I've been thinking about this for a while, and I think the AI industry has quietly made a decision that nobody is really calling out loudly enough: the companies building the best models are also the ones making them the hardest to actually use. Not because the technology isn't there. Not because the compute doesn't exist. But because the product decisions being made at these companies are increasingly out of touch with the people who are paying for them.

Let me start with the open-source circus. Every few weeks, another lab drops a model with a blog post about democratizing AI, and within hours there's a wave of YouTube videos telling you to run it on your laptop. I get the appeal. Privacy, control, no usage limits - it sounds great in theory. But here's what those videos don't show you: the thermal throttling, the 8-token-per-second generation speed, the fact that your GPU is pulling 400W continuously just to get output quality that's two generations behind what you'd get from a cloud API call. Data centers run these models on hardware clusters purpose-built for the job, with batching, liquid cooling, and interconnects that a consumer PC will never replicate. The efficiency gap isn't small - it's enormous. Open-sourcing model weights has legitimate research value, but packaging it as a viable daily driver for regular users is just content farming.

The more important problem, though, is what's happening with the companies that are hosting models properly. Because even they can't seem to agree on how generously to treat the people paying them. Google runs Gemini on its own TPU infrastructure - hardware it designs and manufactures internally. That structural cost advantage means they can offer 100 Gemini 1.5 Pro prompts per day on their Pro plan and expand those limits regularly without breaking a sweat. OpenAI uses rolling 3-hour reset windows, which is genuinely smart product design: the cap exists, but it resets fast enough that a normal user never notices it unless they're doing something extreme. And then there's Anthropic - doing weekly blackouts with no usage dashboard, no warnings, and no middle ground between their entry plan and a $200/month tier that's priced for Silicon Valley engineering teams.

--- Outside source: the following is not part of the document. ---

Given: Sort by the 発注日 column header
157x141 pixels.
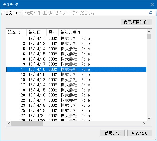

What makes Anthropic's situation particularly frustrating is that their model - Claude - is arguably the best for technical and coding work. The writing quality, the reasoning, the way it handles complex, multi-step problems - it's genuinely excellent. So the user who most wants to use Claude heavily is exactly the user most likely to get throttled. That's a painful irony. Claude Code in particular is an agentic tool that reads entire codebases, rewrites files, and loops through tool calls in a single session. It burns through tokens at 10x the rate of a normal chat exchange. Charging that against the same token pool as a casual conversation is architecturally wrong, and it means power users hit their weekly limit after just a few serious sessions.

The fix isn't complicated, and it doesn't require Anthropic to spend more on compute. Switch the reset window from weekly to a rolling 3-hour window. The total token budget stays the same - you're just distributing it in a way that doesn't punish users for having an intense workday. Add a usage dashboard so people can see where they stand before they're blindsided mid-session. And separate the token pools for chat and agentic coding work, because treating them identically makes no sense given how differently they consume resources.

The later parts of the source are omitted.